**Data excerpts**
------------------------------------------------------------

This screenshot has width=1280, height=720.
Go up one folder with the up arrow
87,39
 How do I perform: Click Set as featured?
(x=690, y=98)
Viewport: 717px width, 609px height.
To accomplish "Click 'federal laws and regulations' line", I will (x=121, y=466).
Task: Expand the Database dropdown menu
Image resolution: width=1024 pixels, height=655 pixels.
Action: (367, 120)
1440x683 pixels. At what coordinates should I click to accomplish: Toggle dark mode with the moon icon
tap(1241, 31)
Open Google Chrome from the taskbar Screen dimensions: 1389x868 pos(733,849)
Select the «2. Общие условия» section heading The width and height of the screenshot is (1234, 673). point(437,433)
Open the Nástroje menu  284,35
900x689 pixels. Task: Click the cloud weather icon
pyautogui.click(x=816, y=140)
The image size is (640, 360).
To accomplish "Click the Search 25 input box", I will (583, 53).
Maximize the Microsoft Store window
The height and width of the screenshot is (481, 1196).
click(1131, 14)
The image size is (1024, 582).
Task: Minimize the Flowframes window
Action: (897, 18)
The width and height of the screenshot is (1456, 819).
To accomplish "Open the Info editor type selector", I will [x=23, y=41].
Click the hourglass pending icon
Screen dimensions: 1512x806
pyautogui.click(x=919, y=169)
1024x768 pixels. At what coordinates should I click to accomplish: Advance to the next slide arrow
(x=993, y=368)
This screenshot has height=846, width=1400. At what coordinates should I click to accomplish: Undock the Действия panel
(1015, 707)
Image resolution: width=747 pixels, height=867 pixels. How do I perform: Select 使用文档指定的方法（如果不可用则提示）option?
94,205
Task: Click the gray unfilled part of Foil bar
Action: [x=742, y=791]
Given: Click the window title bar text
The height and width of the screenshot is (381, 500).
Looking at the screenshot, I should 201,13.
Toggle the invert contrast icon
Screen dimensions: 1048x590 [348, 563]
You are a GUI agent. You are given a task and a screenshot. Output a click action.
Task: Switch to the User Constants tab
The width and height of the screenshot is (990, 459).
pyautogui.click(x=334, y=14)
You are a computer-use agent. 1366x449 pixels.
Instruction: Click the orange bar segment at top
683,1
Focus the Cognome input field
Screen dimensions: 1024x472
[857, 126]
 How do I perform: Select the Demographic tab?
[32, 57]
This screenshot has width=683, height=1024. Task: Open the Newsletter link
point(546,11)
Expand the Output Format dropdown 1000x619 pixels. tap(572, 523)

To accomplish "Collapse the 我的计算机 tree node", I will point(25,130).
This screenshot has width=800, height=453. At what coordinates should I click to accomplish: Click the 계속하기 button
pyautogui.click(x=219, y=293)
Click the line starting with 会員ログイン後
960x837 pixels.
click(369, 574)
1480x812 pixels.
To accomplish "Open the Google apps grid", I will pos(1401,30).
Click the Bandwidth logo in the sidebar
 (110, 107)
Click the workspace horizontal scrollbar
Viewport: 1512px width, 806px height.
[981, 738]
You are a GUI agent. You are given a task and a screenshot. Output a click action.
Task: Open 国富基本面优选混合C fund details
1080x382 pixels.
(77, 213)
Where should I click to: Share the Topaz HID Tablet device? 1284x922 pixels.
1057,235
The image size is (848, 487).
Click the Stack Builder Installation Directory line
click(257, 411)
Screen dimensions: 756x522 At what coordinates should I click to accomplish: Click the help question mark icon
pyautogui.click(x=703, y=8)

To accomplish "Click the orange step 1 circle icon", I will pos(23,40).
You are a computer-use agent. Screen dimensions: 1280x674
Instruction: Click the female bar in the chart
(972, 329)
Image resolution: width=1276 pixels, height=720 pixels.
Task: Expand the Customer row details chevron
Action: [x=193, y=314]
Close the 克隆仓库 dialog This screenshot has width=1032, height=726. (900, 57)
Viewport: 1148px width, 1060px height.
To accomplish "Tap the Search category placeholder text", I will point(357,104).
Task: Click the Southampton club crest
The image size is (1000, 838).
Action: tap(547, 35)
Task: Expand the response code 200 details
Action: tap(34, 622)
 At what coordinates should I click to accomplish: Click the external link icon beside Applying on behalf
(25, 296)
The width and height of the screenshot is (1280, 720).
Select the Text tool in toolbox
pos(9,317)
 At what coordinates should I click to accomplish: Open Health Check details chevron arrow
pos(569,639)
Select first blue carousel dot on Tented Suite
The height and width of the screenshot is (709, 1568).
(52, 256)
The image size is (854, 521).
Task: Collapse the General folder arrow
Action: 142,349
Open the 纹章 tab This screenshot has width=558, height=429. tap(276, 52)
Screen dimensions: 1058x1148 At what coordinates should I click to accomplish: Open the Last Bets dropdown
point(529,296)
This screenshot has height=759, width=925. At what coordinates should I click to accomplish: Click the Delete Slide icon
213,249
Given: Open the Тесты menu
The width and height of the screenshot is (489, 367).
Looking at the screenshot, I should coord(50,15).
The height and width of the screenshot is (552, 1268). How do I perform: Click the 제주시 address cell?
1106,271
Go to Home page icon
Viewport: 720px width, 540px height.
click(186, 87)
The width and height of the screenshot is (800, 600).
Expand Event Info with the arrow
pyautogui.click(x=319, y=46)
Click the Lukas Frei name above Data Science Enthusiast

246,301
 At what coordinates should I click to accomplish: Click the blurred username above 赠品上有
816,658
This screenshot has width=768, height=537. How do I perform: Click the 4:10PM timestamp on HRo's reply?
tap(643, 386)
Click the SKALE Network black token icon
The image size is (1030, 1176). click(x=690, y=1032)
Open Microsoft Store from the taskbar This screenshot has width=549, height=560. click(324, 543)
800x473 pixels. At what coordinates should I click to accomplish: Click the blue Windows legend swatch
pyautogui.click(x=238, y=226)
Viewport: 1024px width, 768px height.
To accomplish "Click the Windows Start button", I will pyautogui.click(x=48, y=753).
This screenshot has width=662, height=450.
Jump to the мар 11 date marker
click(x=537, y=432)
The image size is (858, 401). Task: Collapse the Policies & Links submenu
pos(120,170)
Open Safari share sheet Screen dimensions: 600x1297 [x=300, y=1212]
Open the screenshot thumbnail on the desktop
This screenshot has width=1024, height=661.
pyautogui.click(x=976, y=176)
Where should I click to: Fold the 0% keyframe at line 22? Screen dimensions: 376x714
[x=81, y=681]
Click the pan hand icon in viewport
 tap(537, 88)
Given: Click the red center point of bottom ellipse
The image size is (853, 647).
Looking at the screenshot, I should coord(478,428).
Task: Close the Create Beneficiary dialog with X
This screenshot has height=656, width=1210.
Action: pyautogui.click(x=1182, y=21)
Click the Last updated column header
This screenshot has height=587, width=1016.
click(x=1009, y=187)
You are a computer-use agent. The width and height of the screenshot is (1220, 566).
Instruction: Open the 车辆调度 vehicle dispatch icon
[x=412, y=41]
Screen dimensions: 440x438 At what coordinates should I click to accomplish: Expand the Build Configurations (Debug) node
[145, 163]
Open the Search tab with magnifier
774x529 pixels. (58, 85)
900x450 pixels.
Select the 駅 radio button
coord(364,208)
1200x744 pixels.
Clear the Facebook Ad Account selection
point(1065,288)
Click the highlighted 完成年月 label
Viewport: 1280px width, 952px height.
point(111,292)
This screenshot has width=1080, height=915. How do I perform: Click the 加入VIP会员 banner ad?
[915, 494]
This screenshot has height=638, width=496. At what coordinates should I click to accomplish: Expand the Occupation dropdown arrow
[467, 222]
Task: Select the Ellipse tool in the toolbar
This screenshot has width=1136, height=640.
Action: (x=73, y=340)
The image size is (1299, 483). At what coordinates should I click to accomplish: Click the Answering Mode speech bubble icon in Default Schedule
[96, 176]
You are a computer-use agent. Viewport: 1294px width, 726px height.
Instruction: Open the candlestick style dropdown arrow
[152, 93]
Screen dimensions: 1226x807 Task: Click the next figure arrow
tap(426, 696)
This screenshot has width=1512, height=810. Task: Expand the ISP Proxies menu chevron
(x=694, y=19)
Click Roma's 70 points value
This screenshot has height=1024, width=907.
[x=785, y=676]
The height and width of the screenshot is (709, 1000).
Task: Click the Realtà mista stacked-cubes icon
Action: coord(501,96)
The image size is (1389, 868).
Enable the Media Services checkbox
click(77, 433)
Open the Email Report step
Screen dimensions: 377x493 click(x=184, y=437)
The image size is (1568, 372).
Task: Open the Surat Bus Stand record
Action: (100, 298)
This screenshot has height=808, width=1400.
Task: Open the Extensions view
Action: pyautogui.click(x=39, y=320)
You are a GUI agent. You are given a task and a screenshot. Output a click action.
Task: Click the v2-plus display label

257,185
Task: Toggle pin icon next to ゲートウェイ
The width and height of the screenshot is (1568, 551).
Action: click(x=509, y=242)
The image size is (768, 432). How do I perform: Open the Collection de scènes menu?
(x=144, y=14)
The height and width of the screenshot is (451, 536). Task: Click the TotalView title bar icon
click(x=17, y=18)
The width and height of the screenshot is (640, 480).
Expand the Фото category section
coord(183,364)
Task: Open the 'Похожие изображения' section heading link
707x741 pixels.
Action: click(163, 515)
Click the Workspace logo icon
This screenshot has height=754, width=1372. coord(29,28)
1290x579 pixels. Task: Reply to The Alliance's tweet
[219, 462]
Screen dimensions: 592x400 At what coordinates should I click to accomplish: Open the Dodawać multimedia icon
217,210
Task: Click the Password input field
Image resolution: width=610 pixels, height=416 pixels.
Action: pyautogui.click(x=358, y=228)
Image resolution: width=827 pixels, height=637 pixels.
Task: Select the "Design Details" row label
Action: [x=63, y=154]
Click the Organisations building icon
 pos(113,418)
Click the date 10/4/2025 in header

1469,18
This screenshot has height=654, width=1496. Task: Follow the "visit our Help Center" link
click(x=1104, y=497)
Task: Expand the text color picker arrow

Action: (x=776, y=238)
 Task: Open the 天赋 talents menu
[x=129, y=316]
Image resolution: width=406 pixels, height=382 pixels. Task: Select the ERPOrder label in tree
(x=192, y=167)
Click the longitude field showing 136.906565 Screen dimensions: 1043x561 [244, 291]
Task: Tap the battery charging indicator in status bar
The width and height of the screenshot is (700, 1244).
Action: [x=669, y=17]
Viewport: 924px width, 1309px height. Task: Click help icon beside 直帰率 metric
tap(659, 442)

------------------------------------------------------------

**Exercise instructions**
All lines from the top of the data through the line containing "Open Google Chrome" need to be retyped exactly, and nothing more.

**Problem solution**
This screenshot has width=1280, height=720.
Go up one folder with the up arrow
87,39
 How do I perform: Click Set as featured?
(x=690, y=98)
Viewport: 717px width, 609px height.
To accomplish "Click 'federal laws and regulations' line", I will (x=121, y=466).
Task: Expand the Database dropdown menu
Image resolution: width=1024 pixels, height=655 pixels.
Action: (367, 120)
1440x683 pixels. At what coordinates should I click to accomplish: Toggle dark mode with the moon icon
tap(1241, 31)
Open Google Chrome from the taskbar Screen dimensions: 1389x868 pos(733,849)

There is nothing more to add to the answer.